=== Begin Enclosure ===

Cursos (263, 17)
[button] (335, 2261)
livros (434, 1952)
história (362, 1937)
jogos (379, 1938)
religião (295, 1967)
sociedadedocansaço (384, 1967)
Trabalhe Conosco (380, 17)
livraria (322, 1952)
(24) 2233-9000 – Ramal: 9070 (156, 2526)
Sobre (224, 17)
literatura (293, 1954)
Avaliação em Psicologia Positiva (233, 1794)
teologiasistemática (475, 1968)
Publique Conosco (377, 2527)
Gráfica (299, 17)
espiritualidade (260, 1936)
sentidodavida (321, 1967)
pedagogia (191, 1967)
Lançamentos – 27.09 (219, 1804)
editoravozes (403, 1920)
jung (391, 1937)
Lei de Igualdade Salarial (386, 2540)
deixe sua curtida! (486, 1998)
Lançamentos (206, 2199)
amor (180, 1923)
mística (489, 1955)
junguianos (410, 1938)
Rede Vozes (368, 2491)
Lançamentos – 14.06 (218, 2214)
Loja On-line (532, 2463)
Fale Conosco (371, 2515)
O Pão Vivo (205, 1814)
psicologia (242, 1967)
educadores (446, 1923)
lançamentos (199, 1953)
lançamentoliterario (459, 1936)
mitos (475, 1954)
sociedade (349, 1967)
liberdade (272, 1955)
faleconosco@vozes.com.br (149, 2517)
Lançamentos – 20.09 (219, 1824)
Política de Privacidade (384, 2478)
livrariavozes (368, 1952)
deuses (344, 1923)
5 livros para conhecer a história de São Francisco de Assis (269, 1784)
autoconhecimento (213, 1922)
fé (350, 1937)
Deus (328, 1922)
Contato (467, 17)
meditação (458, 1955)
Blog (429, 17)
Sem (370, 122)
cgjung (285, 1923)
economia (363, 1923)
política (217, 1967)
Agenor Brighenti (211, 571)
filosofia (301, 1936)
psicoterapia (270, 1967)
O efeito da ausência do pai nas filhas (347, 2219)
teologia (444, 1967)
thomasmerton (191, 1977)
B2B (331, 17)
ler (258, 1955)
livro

=== End Enclosure ===

* Brief *
Write down the entries above again. Copy them word for word.

* Final answer *
Cursos (263, 17)
[button] (335, 2261)
livros (434, 1952)
história (362, 1937)
jogos (379, 1938)
religião (295, 1967)
sociedadedocansaço (384, 1967)
Trabalhe Conosco (380, 17)
livraria (322, 1952)
(24) 2233-9000 – Ramal: 9070 (156, 2526)
Sobre (224, 17)
literatura (293, 1954)
Avaliação em Psicologia Positiva (233, 1794)
teologiasistemática (475, 1968)
Publique Conosco (377, 2527)
Gráfica (299, 17)
espiritualidade (260, 1936)
sentidodavida (321, 1967)
pedagogia (191, 1967)
Lançamentos – 27.09 (219, 1804)
editoravozes (403, 1920)
jung (391, 1937)
Lei de Igualdade Salarial (386, 2540)
deixe sua curtida! (486, 1998)
Lançamentos (206, 2199)
amor (180, 1923)
mística (489, 1955)
junguianos (410, 1938)
Rede Vozes (368, 2491)
Lançamentos – 14.06 (218, 2214)
Loja On-line (532, 2463)
Fale Conosco (371, 2515)
O Pão Vivo (205, 1814)
psicologia (242, 1967)
educadores (446, 1923)
lançamentos (199, 1953)
lançamentoliterario (459, 1936)
mitos (475, 1954)
sociedade (349, 1967)
liberdade (272, 1955)
faleconosco@vozes.com.br (149, 2517)
Lançamentos – 20.09 (219, 1824)
Política de Privacidade (384, 2478)
livrariavozes (368, 1952)
deuses (344, 1923)
5 livros para conhecer a história de São Francisco de Assis (269, 1784)
autoconhecimento (213, 1922)
fé (350, 1937)
Deus (328, 1922)
Contato (467, 17)
meditação (458, 1955)
Blog (429, 17)
Sem (370, 122)
cgjung (285, 1923)
economia (363, 1923)
política (217, 1967)
Agenor Brighenti (211, 571)
filosofia (301, 1936)
psicoterapia (270, 1967)
O efeito da ausência do pai nas filhas (347, 2219)
teologia (444, 1967)
thomasmerton (191, 1977)
B2B (331, 17)
ler (258, 1955)
livro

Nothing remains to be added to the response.